MAC bindings The MAC_Binding table tracks the bindings from IP addresses to Ethernet addresses that are dynamically discovered using ARP (for IPv4) and neighbor discovery (for IPv6). Usually, IP-to-MAC bindings for virtual machines are statically populated into the Port_Binding table, so MAC_Binding is primarily used to discover bindings on physical net‐ works.
The MAC_Binding table is populated by ovn-controller when it sees a new ARP/ND packet in the network even if they don't belong to OVN. It is common in OpenStack deployments to have multiple tenants connecting their routers to a relatively large provider network and once a new MAC address is learned, OVN will add one MAC_Binding entry per router connected to the external network.
In this particular exercise, the external network was a /16 and we observed close to 1M entries. This doesn't only pose a memory problem but also a lot of network traffic and stress to the OVN Southbound server which needs to commit the transactions from the ovn-controllers and send out the notifications to all the clients.
Why does Neutron care about the MAC_Binding table?
The problem - and its workaround - is described here but, in short, it is very common in OpenStack to reuse a Floating IP address (eg. during testing on CI) and Neutron implements a mechanism to delete the MAC address associated to a Floating IP from the MAC_Binding entry in order to force learning the new MAC address when needed.
For Neutron to do this, we monitored the table forcing ourselves to keep an in-memory copy of all its entries. Since these entries do not age out, the most likely scenario is that we'll hit OOM killers eventually - depending on the network topology, network size and other factors -.

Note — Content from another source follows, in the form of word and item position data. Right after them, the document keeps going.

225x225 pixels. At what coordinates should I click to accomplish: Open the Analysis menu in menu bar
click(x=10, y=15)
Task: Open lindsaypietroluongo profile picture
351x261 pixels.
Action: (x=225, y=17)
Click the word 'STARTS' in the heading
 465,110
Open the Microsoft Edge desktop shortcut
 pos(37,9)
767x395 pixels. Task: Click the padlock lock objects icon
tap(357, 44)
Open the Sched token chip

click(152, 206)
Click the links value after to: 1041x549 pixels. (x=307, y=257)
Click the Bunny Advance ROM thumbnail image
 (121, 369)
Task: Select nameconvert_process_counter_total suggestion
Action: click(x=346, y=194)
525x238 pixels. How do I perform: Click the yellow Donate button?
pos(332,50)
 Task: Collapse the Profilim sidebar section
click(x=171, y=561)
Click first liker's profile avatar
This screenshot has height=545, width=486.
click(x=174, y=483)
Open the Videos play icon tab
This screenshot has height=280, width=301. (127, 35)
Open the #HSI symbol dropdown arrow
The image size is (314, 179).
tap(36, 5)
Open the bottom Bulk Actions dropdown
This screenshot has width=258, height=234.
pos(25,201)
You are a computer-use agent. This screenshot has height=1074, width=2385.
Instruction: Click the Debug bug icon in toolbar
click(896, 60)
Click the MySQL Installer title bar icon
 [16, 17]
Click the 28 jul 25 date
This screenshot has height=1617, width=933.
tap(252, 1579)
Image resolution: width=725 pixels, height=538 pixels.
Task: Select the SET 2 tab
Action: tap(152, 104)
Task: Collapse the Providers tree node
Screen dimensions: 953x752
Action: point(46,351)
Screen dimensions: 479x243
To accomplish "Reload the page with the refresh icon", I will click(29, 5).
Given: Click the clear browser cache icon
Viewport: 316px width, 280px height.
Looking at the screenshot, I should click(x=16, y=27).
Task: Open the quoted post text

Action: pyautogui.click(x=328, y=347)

Ideally, core OVN should implement a mechanism to eliminate stale MAC_Binding entries after a certain time but that's not an easy task as discussed in the links above. In the meantime, we thought of a way to stop monitoring the problematic table but, at the same time, keep the mechanism of deleting Floating IP MAC addresses upon association and disassociation of them from Neutron. The adopted solution was to invoke an external tool, ovsdb-client, to be able to delete such entries by:
- Avoid monitoring the MAC_Binding table
- Avoid downloading the database contents, hence, deleting those entries in a constant time despite the database size
The patch got recently merged into the Neutron repository and the result is that, running the same tests, the overall memory consumption decreased by an order of magnitude from ~75GB to 7.5GB of RSS, without impacting the run time of the exercise.
This great improvement was thanks to the collaboration of the Performance & Scale, Neutron and core OVN teams at Red Hat. I'm lucky to work with such great and smart people 😉